Ein weiterer Artikel beschreibt zunächst, wie sich eine „langjährige Leserin" mit ihrem kranken Kleinkind unzureichend behandelt fühlt, da ein Krankenhaus dem Baby mit Grippe das verschriebene Antibiotikum nicht intravenös verabreichen wollte. Erstaunlicherweise gelingt es dem Artikel trotz vermeintlicher Themenferne, den Bogen so zu schlagen, dass am Ende doch Merkel oder Zuwanderer schuld am Leiden der Tochter sind – reichte doch irgendjemand irgendwann ein Foto ein, auf dem ein Schrank abgebildet ist, in dem Antibiotika für Flüchtlinge aufbewahrt werden.

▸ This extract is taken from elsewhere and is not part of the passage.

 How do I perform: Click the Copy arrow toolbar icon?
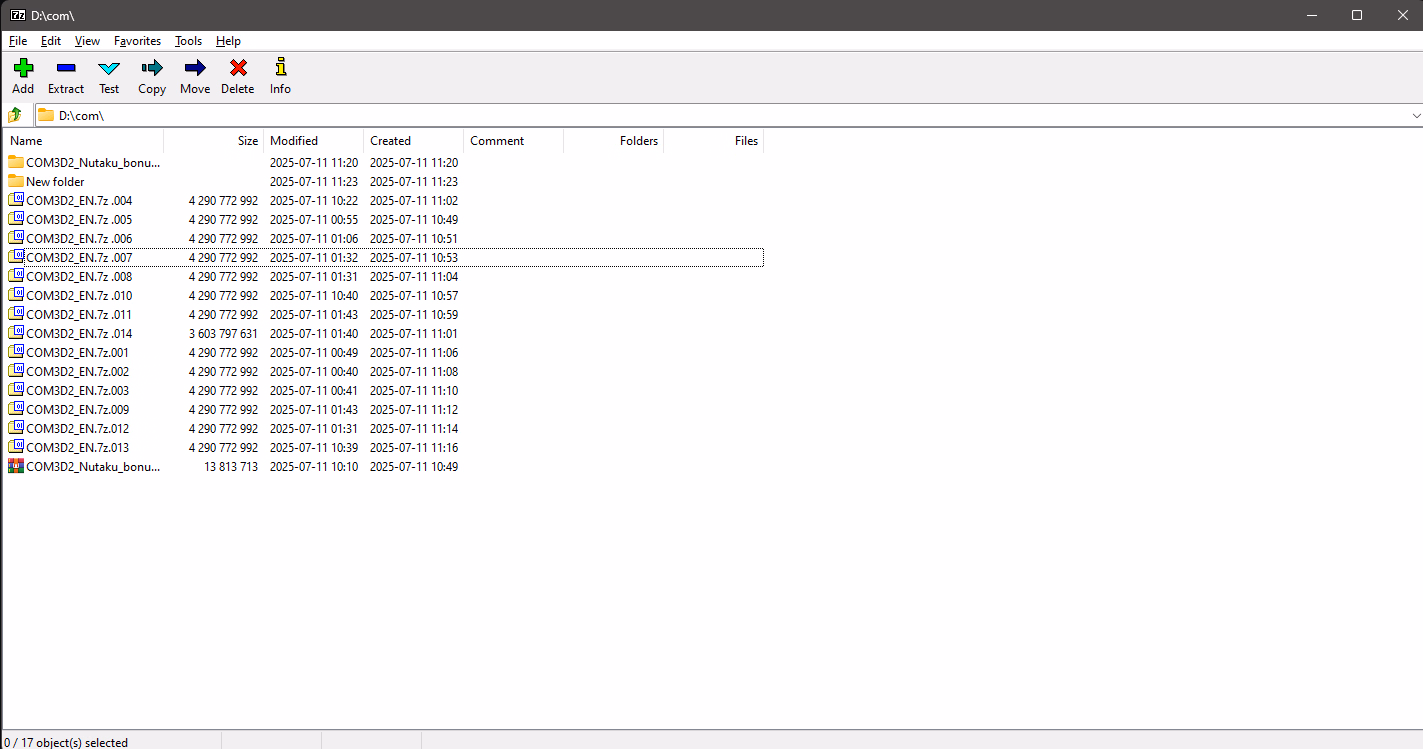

Für einen postulierten Zusammenhang der Marke 'Flüchtlinge werden bevorzugt, die eigene Bevölkerung darbt in einem maroden Gesundheitssystem' muss das reichen.

Eine Taktik, die man auch beim deutschen Ableger findet, zeigt sich besonders deutlich in einem Artikel der österreichischen Seite, in dem es um die „unaufhaltsame Islamisierung Deutschlands" geht. Dort steht die Zwischenüberschrift „In drei Jahren 25 Prozent Moslems in Deutschland". Diese Behauptung wird völlig frei von irgendwelchen seriösen Quellen aufgestellt. Erwähnt, aber nicht verlinkt wird das umstrittene Gatestone Institute, das wegen falscher Behauptungen über den Islam schon häufiger in der Kritik stand. Und die 25 Prozent Muslime? Das „zeigen Berechnungen". So, so. Leider versäumt es der anonyme Autor, mitzuteilen, ob es sich um Berechnungen handelt, die er selbst in seinem Kopf ausgeführt hat oder um ernstzunehmende Statistiken, die man in diesem Fall ja auch verlinken oder mit einer überprüfbaren Quellenangabe hätte versehen können.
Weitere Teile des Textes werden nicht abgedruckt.